→ **GOAL OF THE EXERCISE**: In two sentences, summarize the text below on the caret package.

Ensemble Learning

Ref:

The caret package (short for Classification And REgression Training) is a set of functions that attempt to streamline the process for creating predictive models. The package contains tools for: data splitting pre-processing feature selection model tuning using resampling variable importance estimation as well as other functionality. ref

# to install package with all dependencies:
# install.packages("caret", dependencies = c("Depends", "Suggests"))
library(caret)

The next functions help prepare the dataset for learning.

# calls caret::preProcess
caret_preprocess <- function(df, ...) {
  predict(preProcess(df, ...), df)
}

# pre: to perform classification
# pre: assumes dependent variable is the last column
# convert factors with a one hot encoding (make dummy vars with 0/1s)
#  “fullrank=T” create only (n-1) columns for a factor with n different levels
caret_oneHotEncoding <- function(df) {
  dmy <- dummyVars(" ~ .", data=df, fullRank=TRUE)
  res <- data.frame(predict(dmy, newdata = df))
  res[,ncol(res)] <- as.factor(res[,ncol(res)]) # make dependent variable a factor
  names(res)[ncol(res)] <- names(df)[ncol(df)]  # and keep its original name
  res
}

# pre: assumes dependent variable is the last column
caret_featureSelection <- function(train, test, n.pred) {
  if (missing(n.pred)) n.pred=ncol(train)-1  # use all as predictors
  control <- rfeControl(functions = rfFuncs,
                        method = "repeatedcv",
                        repeats = 3,
                        verbose = FALSE)
  
  dependent.col <- ncol(train)

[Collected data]
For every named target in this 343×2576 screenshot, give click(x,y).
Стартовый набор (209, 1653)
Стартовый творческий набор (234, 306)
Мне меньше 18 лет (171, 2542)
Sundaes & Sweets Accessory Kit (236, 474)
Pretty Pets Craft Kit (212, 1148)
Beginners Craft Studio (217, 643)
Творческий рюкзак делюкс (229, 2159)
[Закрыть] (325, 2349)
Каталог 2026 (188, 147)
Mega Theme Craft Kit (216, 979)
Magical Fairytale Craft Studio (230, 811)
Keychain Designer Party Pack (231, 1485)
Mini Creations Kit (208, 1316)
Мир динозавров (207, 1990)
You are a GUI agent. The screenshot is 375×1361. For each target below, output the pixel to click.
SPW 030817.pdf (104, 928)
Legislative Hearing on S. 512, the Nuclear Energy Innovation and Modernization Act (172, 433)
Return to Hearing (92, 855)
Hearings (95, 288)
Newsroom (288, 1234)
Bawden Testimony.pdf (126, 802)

→ **ANSWER**: The caret package (Classification And REgression Training) is a set of functions that tries to streamline the building of predictive models, with tools for data splitting, pre-processing, feature selection, model tuning using resampling, and variable importance estimation. The text then gives functions that prepare a dataset for learning, including one that converts factors into 0/1 dummy variables with a one-hot encoding and one for feature selection, both of which assume that the dependent variable is the last column.